Remember this, from just a bit higher up the page?
ld a,$c3 ld c,$46 ; This part will make sense later.
It turns out, there is a one-byte instruction what will index HRAM with the value of the register c. By using this instruction, (saving one byte) as well as doing the setup of the register a within our routine, (saving two bytes) we free 3 bytes. Just enough for our call instruction! (Which is 3 bytes, if you don’t understand.)

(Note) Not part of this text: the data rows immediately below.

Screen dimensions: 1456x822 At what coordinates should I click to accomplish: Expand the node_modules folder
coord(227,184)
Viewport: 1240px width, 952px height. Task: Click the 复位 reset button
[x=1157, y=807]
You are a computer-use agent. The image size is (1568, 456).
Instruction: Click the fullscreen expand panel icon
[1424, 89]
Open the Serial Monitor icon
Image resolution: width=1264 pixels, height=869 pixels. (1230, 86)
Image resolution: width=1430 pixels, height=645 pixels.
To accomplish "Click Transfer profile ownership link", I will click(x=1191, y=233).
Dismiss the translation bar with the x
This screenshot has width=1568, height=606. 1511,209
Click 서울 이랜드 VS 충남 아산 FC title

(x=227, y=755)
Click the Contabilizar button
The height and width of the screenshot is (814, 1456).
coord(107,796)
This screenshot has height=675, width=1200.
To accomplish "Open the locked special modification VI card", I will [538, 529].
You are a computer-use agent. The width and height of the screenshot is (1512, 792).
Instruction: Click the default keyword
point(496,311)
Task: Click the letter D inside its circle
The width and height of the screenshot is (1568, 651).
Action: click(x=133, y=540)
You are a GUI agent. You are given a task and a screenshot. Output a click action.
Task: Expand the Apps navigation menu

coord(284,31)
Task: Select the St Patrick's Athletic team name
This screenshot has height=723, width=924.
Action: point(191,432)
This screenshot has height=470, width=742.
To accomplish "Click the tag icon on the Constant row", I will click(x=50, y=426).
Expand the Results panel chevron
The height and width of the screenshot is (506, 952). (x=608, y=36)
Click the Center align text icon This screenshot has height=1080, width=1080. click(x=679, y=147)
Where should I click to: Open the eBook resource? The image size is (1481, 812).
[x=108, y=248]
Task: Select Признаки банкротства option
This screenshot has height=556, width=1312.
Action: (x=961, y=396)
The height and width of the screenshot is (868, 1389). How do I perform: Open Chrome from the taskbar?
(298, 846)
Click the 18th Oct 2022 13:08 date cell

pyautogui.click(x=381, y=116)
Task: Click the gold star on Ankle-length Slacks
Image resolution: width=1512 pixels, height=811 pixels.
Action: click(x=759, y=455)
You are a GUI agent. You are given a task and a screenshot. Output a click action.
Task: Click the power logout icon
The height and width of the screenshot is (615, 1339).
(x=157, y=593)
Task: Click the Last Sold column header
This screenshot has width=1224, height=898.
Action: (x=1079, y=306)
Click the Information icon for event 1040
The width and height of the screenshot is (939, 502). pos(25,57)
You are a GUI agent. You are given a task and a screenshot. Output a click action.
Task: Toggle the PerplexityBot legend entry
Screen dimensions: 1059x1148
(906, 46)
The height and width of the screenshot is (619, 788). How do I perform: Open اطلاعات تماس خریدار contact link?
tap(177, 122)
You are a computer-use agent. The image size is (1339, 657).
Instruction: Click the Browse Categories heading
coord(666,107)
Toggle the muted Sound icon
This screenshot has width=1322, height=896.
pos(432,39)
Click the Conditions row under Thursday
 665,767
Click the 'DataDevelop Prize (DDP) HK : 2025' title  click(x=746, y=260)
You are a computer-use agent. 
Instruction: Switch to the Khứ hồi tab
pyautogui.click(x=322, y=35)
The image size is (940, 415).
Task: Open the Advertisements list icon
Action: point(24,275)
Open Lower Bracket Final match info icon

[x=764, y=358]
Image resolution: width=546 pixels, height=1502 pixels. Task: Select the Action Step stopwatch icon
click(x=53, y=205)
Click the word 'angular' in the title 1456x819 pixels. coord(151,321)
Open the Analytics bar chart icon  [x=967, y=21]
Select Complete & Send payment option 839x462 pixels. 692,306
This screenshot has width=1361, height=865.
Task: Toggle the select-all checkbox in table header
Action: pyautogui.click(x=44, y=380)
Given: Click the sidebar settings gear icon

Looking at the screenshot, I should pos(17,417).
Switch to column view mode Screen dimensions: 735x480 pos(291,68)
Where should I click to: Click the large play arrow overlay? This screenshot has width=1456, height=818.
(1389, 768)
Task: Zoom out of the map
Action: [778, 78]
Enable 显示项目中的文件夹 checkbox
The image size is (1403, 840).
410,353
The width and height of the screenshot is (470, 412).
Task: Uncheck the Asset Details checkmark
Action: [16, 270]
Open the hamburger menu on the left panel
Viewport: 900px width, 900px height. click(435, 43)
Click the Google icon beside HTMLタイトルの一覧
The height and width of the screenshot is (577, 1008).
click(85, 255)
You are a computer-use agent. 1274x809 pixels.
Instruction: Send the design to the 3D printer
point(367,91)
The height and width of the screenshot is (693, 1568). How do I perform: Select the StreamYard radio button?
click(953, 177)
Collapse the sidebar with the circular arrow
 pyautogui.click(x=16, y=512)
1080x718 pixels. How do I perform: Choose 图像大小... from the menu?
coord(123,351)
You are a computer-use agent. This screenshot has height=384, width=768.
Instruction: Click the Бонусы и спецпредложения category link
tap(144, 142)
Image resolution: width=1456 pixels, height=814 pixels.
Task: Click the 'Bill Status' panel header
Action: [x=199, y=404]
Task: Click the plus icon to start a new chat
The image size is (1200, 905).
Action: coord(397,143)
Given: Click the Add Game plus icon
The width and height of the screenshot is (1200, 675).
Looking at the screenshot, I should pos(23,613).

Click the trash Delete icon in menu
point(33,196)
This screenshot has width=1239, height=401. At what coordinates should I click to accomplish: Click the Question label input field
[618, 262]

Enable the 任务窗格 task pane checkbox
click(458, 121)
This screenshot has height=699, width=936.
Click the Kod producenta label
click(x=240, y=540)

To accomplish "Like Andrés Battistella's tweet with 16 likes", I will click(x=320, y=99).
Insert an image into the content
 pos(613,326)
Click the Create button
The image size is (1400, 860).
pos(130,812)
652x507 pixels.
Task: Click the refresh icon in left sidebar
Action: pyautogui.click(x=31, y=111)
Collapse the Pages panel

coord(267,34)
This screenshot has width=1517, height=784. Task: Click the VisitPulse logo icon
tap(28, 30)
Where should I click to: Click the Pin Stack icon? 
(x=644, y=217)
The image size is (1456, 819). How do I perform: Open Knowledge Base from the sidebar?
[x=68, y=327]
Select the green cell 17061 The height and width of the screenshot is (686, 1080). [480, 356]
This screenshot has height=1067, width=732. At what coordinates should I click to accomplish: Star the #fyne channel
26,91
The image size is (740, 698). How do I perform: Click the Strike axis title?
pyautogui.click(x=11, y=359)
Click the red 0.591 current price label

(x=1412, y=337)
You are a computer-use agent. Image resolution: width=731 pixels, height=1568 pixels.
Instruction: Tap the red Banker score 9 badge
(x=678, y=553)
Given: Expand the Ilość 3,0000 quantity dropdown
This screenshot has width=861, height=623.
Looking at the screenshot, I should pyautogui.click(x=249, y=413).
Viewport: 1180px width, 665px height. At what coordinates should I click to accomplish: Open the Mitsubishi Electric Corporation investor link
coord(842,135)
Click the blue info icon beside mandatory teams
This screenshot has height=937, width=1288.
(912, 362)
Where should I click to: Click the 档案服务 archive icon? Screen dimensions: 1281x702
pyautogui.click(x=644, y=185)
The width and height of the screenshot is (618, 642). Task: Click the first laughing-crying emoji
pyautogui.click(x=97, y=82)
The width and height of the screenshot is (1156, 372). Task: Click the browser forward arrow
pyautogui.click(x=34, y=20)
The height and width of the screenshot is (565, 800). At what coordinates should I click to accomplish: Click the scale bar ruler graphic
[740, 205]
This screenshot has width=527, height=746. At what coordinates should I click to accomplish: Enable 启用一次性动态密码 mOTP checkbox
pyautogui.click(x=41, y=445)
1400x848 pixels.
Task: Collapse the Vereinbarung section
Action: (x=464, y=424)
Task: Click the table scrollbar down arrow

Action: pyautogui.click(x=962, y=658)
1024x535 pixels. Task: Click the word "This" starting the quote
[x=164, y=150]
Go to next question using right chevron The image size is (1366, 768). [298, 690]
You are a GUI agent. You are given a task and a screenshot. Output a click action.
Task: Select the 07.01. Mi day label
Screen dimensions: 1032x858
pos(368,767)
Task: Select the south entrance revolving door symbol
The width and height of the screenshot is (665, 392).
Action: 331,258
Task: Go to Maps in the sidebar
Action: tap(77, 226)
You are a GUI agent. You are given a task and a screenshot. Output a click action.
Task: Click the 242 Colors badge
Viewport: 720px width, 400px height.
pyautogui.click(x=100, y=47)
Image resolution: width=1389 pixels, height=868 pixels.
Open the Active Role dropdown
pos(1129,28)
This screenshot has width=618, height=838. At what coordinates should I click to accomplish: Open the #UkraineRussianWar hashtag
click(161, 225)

However, if you, excited reader, tried to modify the DMA routine with Pocket Computer, you’d notice it simply crashes the game. (If you didn’t try it, make sure Pocket Computer is saved to the box you put it in (if you don’t want to spend time choosing the SAVE option in the start menu, just change to a different box and back) and try it.) The reason this occurs is that you are modifying the DMA routine while the game continues to try to use it. If you could get the bytes into the DMA routine without the game attempting to use it, it’d work. The easiest way to do this is to write some code somewhere else and run it. Now how are we going to do that? We can’t use 8F because we need it set up for Pocket Computer. You see, I’ve withheld some information from you until now. By pressing A+B while the cursor is on a memory address, the game will jump to that address and execute code from there. To somewhat complete our example, write to any free RAM (I suggest writing it directly after the script from earlier):
F5 E5 C5 D5 21 XX XX 11 80 FF 01 04 00 CD B5 00 D1 C1 E1 F1 C9 CD EE D9 E2
Leave the XX bytes blank and continue filling out the code until you finish the entire code. Take the memory address of the start of the “CD EE D9 E2” and reverse the bytes, putting them in the XX slots. For example, if the “CD EE D9 E2” starts on DA12, the “21 XX XX” would become “21 12 DA”. Also, if you put the code for the 1st part somewhere other than D9EE, change “EE D9” to the reversed bytes of that address. (once again, $DA12 would become “12 DA”)
Hover over the F5 byte at the beginning (if you’re using my save file, it’s at D9FD) and press A+B at the same time. The game should go back to the items menu. Try tossing any of the second item. (Any amount can be tossed but 99, as that would get rid of the stack and mess up our code for using Pocket Computer.) You will see that the quantity will never drop below 99.
There are precautions you need to take. DO NOT battle trainers with the cheat active unless the memory in which your main routine resides isn’t messed with by trainer battles. DO NOT!!!! It WILL crash your game! (If you’re using my .SAV file, this applies to you, as D9EE is where I store my routine, and that memory is used for trainer’s pokemon nicknames.) If you come to a spot where you must battle a trainer, save and reset your GameBoy before battling the trainer, as this will cause the game to put a fresh copy of the DMA routine in HRAM, undoing our exploit and saving your game from crashing. Alternatively, save and then soft-reset Pokemon Red, as this also refreshes the DMA routine.